Мать ставит себе в заслугу то, что она зовет моей «художественной склонностью», — вполне подходящее описание для моего набора психических расстройств. Потому что давала мне карапузу барахтаться в грудах книг, пока сама сидела перед мольбертом в городском парке. Потому что у нее хватило морали и прозорливости не читать мне на ночь «Маленького черного Самбо».[55] Потому что она подписала меня на «Сполохи» и помогла сочинить первый опубликованный в печати опус — письмо к создателям комикса «Доктор Судьба и Тут-как-тут» (которое, я сейчас подумал, тоже было жалобой, — так что можно сказать, я всю жизнь готовился к моей теперешней задаче). «Художник» во мне, всегда уверяла мать, — от Дефоржей, воспитан соками только ее семейного древа. А по линии Форда née[56] Ниха, согласно мисс Вилле, я унаследовал только буйную шевелюру и необъяснимую любовь к согласным.

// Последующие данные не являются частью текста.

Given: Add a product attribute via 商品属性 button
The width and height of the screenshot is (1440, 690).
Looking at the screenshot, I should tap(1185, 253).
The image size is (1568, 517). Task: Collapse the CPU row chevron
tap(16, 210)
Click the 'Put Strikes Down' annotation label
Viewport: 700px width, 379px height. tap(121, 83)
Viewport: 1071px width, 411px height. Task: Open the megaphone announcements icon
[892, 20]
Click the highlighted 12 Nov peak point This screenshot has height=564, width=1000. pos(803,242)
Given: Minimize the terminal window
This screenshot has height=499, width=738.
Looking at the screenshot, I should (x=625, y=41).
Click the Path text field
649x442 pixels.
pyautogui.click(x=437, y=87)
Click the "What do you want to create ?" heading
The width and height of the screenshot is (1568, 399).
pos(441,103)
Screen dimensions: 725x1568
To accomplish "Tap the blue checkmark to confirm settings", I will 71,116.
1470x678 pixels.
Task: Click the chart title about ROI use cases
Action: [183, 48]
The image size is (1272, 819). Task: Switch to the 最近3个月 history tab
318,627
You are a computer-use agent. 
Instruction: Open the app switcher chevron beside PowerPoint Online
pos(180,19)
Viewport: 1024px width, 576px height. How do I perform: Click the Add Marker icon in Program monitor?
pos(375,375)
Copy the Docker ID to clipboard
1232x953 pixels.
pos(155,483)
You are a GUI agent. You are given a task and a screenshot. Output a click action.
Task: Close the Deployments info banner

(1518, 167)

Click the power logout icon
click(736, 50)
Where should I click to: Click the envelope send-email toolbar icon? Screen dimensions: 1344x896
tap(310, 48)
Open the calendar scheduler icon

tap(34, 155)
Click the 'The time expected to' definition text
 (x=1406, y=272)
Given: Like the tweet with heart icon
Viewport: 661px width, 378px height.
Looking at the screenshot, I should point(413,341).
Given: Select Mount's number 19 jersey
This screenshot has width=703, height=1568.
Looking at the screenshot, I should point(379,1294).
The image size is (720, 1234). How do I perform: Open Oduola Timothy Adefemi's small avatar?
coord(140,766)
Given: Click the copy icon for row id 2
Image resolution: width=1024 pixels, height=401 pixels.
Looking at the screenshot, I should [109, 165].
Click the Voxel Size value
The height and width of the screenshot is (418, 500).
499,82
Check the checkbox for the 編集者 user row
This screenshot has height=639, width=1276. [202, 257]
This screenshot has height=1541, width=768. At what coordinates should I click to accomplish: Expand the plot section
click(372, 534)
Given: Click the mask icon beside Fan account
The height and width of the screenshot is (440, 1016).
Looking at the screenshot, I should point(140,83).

Как и в большинстве случаев, она ошибается. Отец никогда не читал для удовольствия — английский язык никакого удовольствия доставить ему не мог, а из польской литературы до Нового Орлеана не доходило практически ничего, — но он держал в голове целый склад польских стихов: Мицкевич, Витвицкий, Словацкий, все романтики 19 века. По вечерам, когда мать была «не дома» (чаще всего это означало, что она лежит в больнице, а иначе — на вечерних занятиях: японский рисунок тушью, школа бриджа. А то в обществе очередной «лучшей подруги», которые у нее постоянно менялись и неизбежно оказывались «предательницами»), отец, укладывая меня спать, ложился рядом и километрами читал наизусть напевные и восхитительно непонятные строки. Gdybym ja była słonecykiem na niebe, Nie swieciłabzm, jak tzlko dla ciebie. Для меня это был лингвистический белый шум: все эти польские безгласные окончания — как еле слышное потрескивание помех, шепот этих чщ-щ, подъемы и спады восьмисложных строк, баюкавшие меня, как океанская зыбь — моряка. Наверное, отец понимал, что не может предложить мне ничего другого, — разобрать книжку сказок дядюшки Римуса ему было не легче, чем перевести греческую Библию, — или, может быть (и я предпочитаю думать именно так), он наслаждался редкими и тайными минутами, когда мог вволю поговорить на родном языке и поделиться им со мной. Мать жестоко стыдилась его происхождения и запрещала ему говорить по-польски — ей казалось, что отец жалуется на годы, прожитые вместе с ней. К тому времени он ушел с ликвидаторской работы и стал автомехаником в мастерской на Пойдрас-стрит — поскольку там специализировались на импортных машинах, мать часто называла его «специалистом по „роллс-ройсам“», — так что, когда отец ложился рядом со мной, от него пахло моторным маслом, табаком и какими-то едкими растворителями, которыми он оттирал руки, чтобы мать не заводилась начет масляной корки на его пальцах. У меня мало нежных воспоминаний об отце: он работал, ел, любил «Шоу Лоренса Велка», где танцевали польку,[57] хотя радовался и другим движущимся картинкам; он чинил раковину, когда она начинала течь, и разводил камин утром на Рождество, пока мать сновала по гостиной и требовала, чтобы ей сказали, что праздник удался. Но в эти темные, затопленные стихами минуты он без преувеличения был волшебником — магом, который зазывал ко мне сны на своем тайном колдовском языке.

вернуться

55

«Маленький черный Самбо» — сказка Хелен Баннерман (1863–1946). В ряде западных стран цветные меньшинства считают это произведение расистским.

вернуться

56

Урожденного (фр.).

вернуться

57

Лоренс Велк (1903–1992) — американский музыкант и телепродюсер. С 1956 по 1982 г. вел собственное музыкальное телешоу, в каждом выпуске которого обязательно был номер-полька.